▶ [Problema breve 1]:
Segundo o texto sobre o reino Merina, quem cunhou o nome hasina para conceituar a cultura da região?
▶ [Problema breve 2]:
Transcreva, do texto sobre o reino Merina, a parte que se inicia com as palavras que contêm "Andrianampoinimerina morreu e" e se encerra com "território da Merina.".

Andrianampoinimerina morreu e Radama tornou-se rei. O último seguiu os passos de seu pai e continuou a unificar a Merina e expandir o seu território. Radama estreitou relações com os franceses e os ingleses, permitindo que disseminassem o cristianismo pela região e que construíssem escolas e outras instalações. Radama era a favor da modernização ocidental e desejava que a população recebesse uma educação europeia. O rei permitiu que os conceitos do Cristianismo fossem aplicados na sociedade de Madagascar, o que ofuscou a cultura local, chamada de Malgasy. O rei contribuiu muito para a evolução bélica do país, se comprometendo a construir um exército poderoso que o ajudou a expandir o território da Merina.
A cultura local
A cultura da Merina tinha um sistema curioso de hierarquia. A história não era vista como uma criação humana momentânea, mas sim algo que vinha de ligações com os ancestrais. Portanto, um político ou líder era aquele que estava mais conectado com os ancestrais e conseguia espalhar com facilidade os benefícios dessa proximidade, que, basicamente, era de exercer grande influência e status em razão das suas proximidades com importantes personagens do passado. Com o aumento rápido do território e a prosperidade da Merina, a hasina (nome cunhado por Gerald M. Berg para conceituar a cultura da região) tornou-se mais importante e se difundiu, gerando novos ancestrais e ligações sociais.

▶ [Registros brutos]:
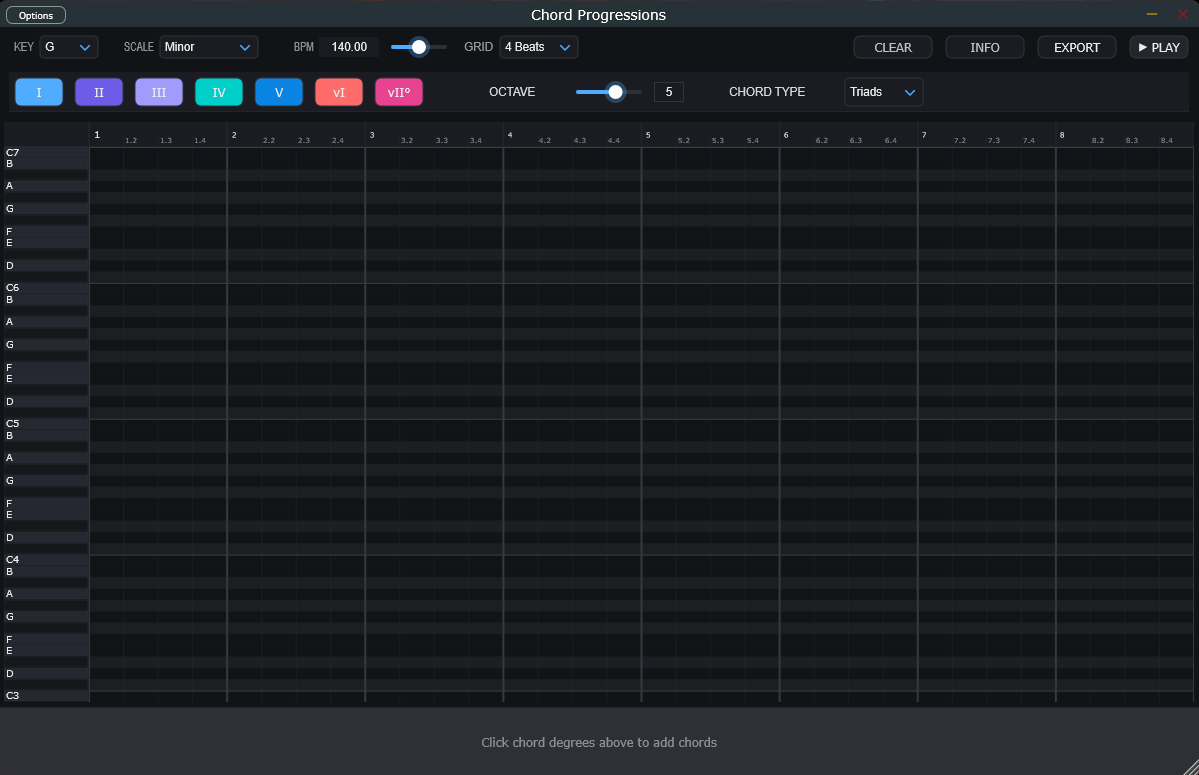Screen dimensions: 1199x775
Task: Expand the SCALE Minor dropdown
Action: (208, 47)
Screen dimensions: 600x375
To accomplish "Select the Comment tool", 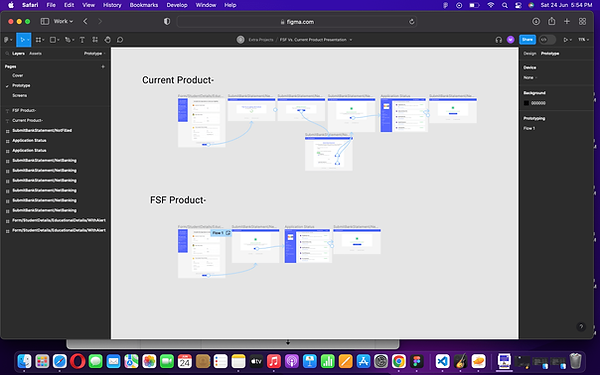I will [120, 40].
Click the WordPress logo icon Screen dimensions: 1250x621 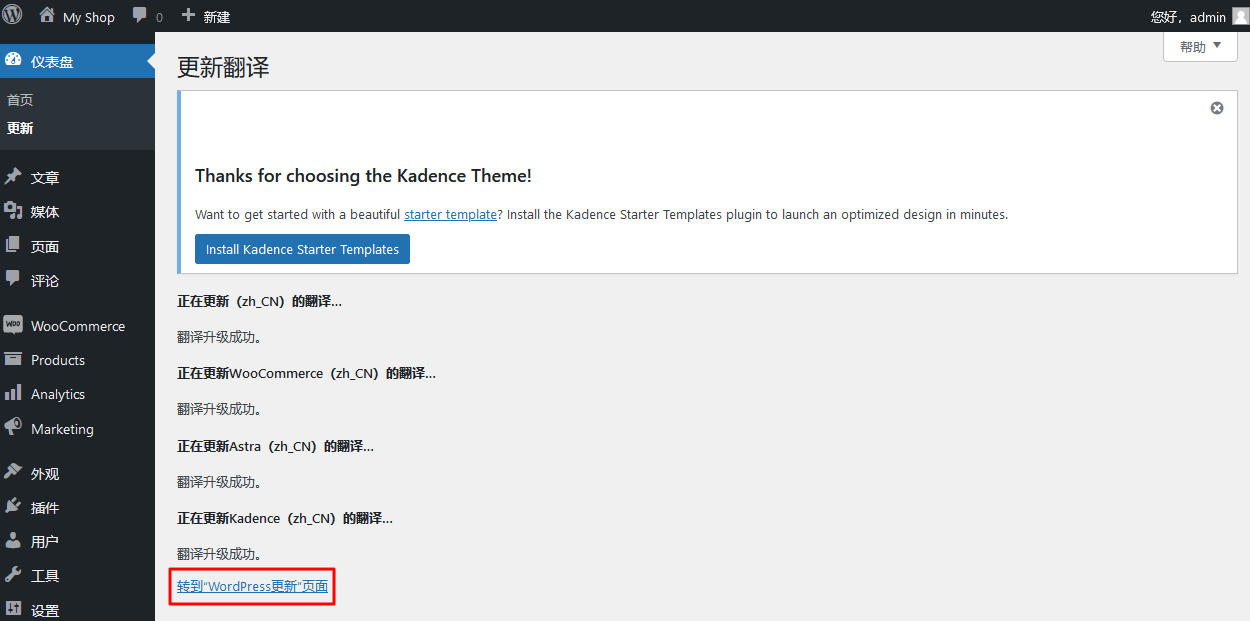tap(12, 16)
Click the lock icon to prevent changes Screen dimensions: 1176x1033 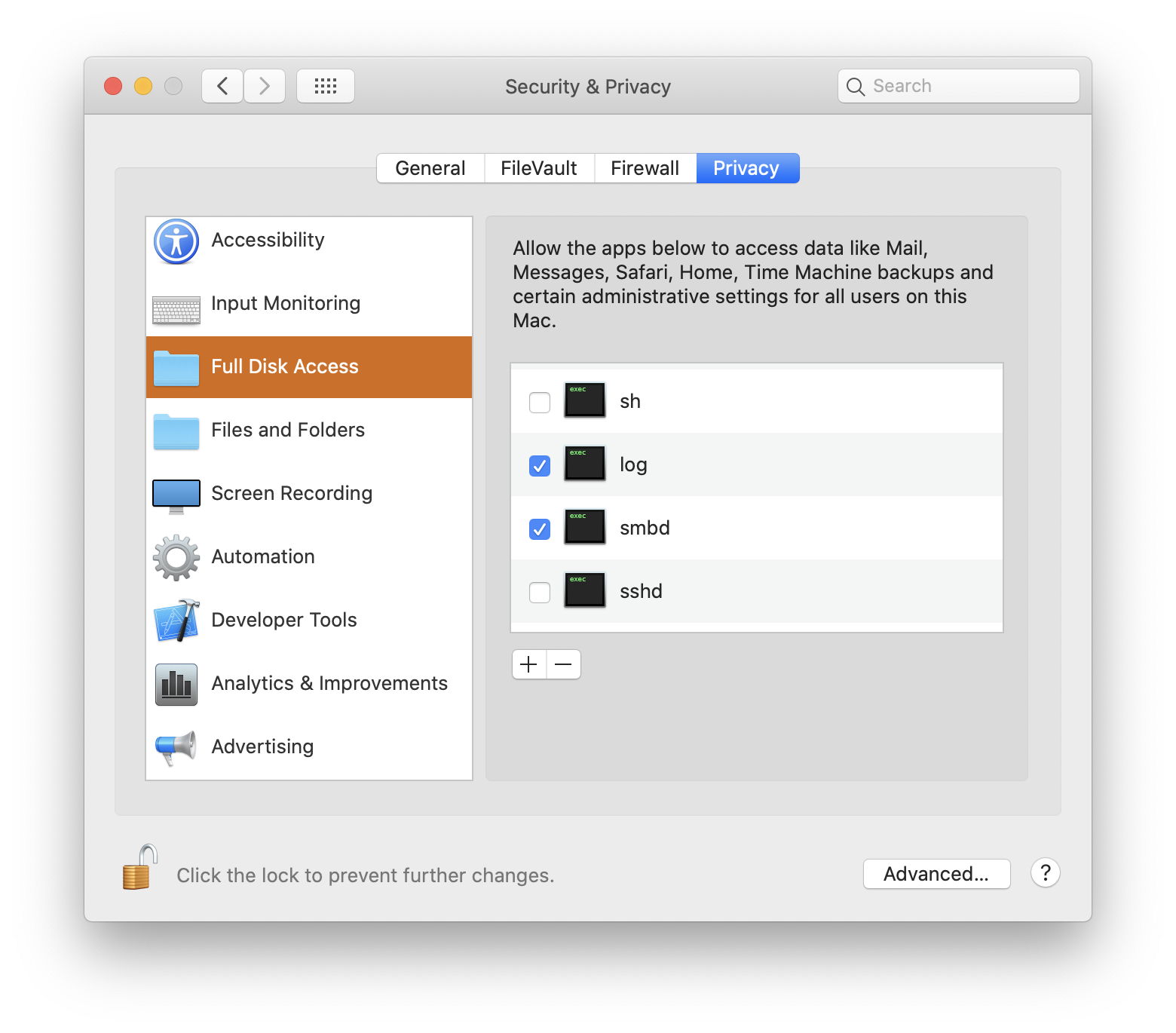(139, 869)
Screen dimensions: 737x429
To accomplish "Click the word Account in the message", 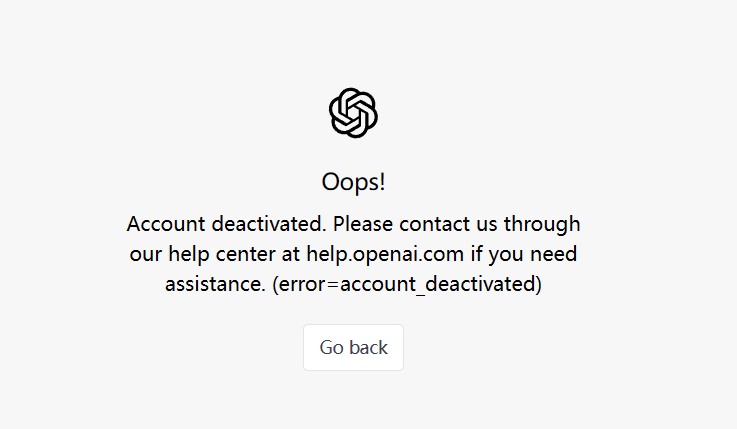I will pyautogui.click(x=166, y=224).
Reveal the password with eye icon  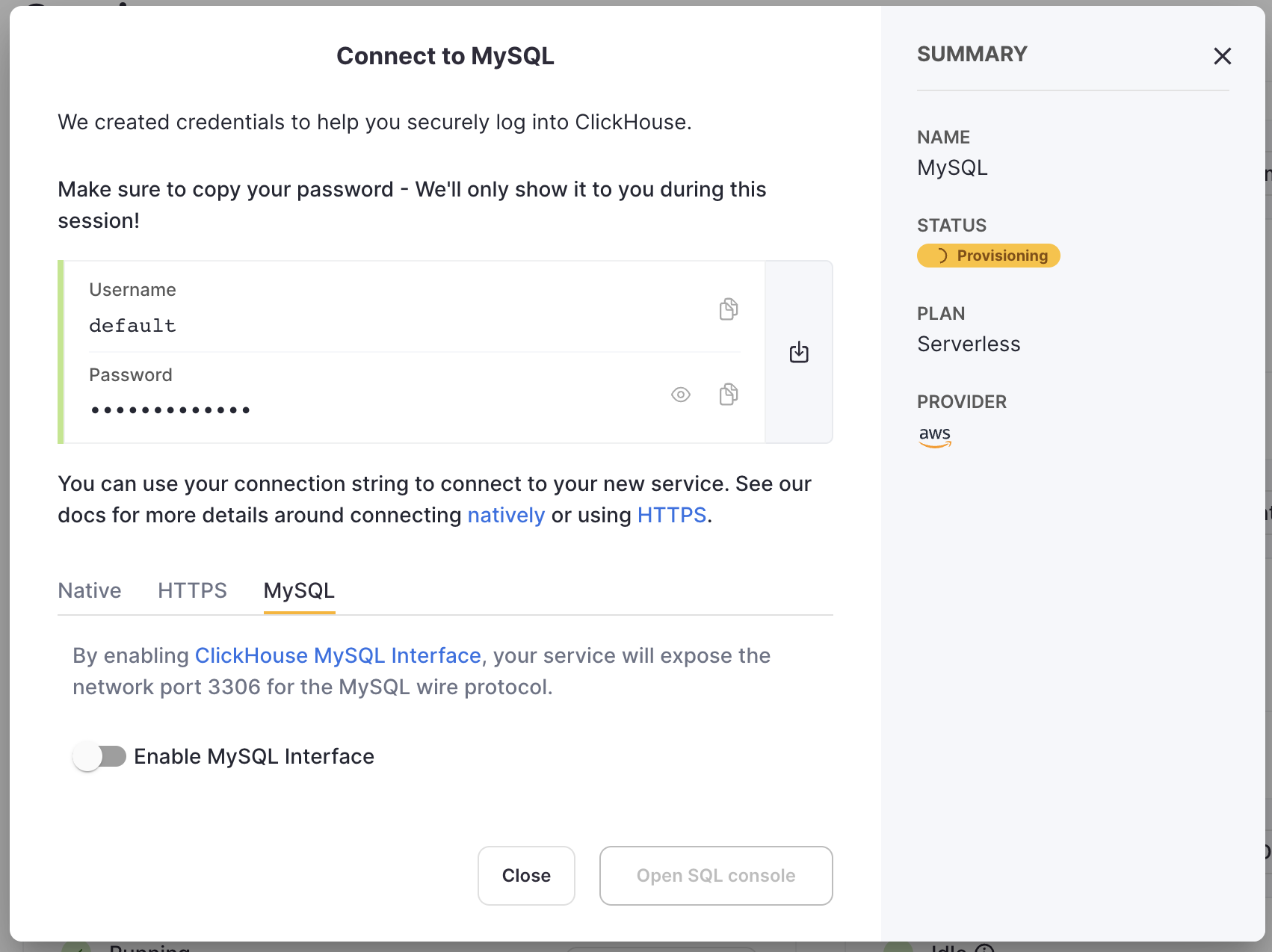[x=680, y=395]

▶ [Resultado do exercício 1]:
Gerald M. Berg.

▶ [Resultado do exercício 2]:
Andrianampoinimerina morreu e Radama tornou-se rei. O último seguiu os passos de seu pai e continuou a unificar a Merina e expandir o seu território. Radama estreitou relações com os franceses e os ingleses, permitindo que disseminassem o cristianismo pela região e que construíssem escolas e outras instalações. Radama era a favor da modernização ocidental e desejava que a população recebesse uma educação europeia. O rei permitiu que os conceitos do Cristianismo fossem aplicados na sociedade de Madagascar, o que ofuscou a cultura local, chamada de Malgasy. O rei contribuiu muito para a evolução bélica do país, se comprometendo a construir um exército poderoso que o ajudou a expandir o território da Merina.